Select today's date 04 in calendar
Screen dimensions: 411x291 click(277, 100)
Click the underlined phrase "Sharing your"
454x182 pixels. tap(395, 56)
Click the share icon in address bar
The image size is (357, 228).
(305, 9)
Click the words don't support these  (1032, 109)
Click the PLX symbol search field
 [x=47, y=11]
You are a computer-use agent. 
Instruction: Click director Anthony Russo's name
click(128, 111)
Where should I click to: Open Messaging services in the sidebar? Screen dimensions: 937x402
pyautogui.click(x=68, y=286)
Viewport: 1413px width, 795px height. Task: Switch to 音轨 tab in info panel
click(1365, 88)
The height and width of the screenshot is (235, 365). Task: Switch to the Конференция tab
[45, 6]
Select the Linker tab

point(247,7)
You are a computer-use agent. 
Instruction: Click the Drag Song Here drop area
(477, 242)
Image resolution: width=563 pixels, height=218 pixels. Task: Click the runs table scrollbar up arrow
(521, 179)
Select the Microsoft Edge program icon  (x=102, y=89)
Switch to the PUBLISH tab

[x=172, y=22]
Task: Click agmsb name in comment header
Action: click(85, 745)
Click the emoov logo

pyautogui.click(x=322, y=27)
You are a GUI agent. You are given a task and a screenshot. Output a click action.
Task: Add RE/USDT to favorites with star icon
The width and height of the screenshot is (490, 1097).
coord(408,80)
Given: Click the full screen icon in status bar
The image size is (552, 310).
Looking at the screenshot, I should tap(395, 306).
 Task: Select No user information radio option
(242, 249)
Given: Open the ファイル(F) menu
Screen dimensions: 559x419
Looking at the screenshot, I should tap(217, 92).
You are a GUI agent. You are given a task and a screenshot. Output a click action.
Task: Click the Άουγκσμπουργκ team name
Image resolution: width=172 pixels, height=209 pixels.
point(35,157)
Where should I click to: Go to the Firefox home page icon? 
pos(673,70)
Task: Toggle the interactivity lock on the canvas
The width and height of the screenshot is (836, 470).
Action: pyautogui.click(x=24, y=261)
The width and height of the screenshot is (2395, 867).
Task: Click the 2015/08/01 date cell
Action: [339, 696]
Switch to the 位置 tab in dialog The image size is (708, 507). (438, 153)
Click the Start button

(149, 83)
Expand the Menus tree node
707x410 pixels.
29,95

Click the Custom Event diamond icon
◇ ◇ ◇
## YOUR OBJECTIVE
Repeat the records above with every character intact.

## OUTPUT OF THE TASK
Select today's date 04 in calendar
Screen dimensions: 411x291 click(277, 100)
Click the underlined phrase "Sharing your"
454x182 pixels. tap(395, 56)
Click the share icon in address bar
The image size is (357, 228).
(305, 9)
Click the words don't support these  (1032, 109)
Click the PLX symbol search field
 [x=47, y=11]
You are a computer-use agent. 
Instruction: Click director Anthony Russo's name
click(128, 111)
Where should I click to: Open Messaging services in the sidebar? Screen dimensions: 937x402
pyautogui.click(x=68, y=286)
Viewport: 1413px width, 795px height. Task: Switch to 音轨 tab in info panel
click(1365, 88)
The height and width of the screenshot is (235, 365). Task: Switch to the Конференция tab
[45, 6]
Select the Linker tab

point(247,7)
You are a computer-use agent. 
Instruction: Click the Drag Song Here drop area
(477, 242)
Image resolution: width=563 pixels, height=218 pixels. Task: Click the runs table scrollbar up arrow
(521, 179)
Select the Microsoft Edge program icon  (x=102, y=89)
Switch to the PUBLISH tab

[x=172, y=22]
Task: Click agmsb name in comment header
Action: click(85, 745)
Click the emoov logo

pyautogui.click(x=322, y=27)
You are a GUI agent. You are given a task and a screenshot. Output a click action.
Task: Add RE/USDT to favorites with star icon
The width and height of the screenshot is (490, 1097).
coord(408,80)
Given: Click the full screen icon in status bar
The image size is (552, 310).
Looking at the screenshot, I should tap(395, 306).
 Task: Select No user information radio option
(242, 249)
Given: Open the ファイル(F) menu
Screen dimensions: 559x419
Looking at the screenshot, I should tap(217, 92).
You are a GUI agent. You are given a task and a screenshot. Output a click action.
Task: Click the Άουγκσμπουργκ team name
Image resolution: width=172 pixels, height=209 pixels.
point(35,157)
Where should I click to: Go to the Firefox home page icon? 
pos(673,70)
Task: Toggle the interactivity lock on the canvas
The width and height of the screenshot is (836, 470).
Action: pyautogui.click(x=24, y=261)
The width and height of the screenshot is (2395, 867).
Task: Click the 2015/08/01 date cell
Action: [339, 696]
Switch to the 位置 tab in dialog The image size is (708, 507). (438, 153)
Click the Start button

(149, 83)
Expand the Menus tree node
707x410 pixels.
29,95

Click the Custom Event diamond icon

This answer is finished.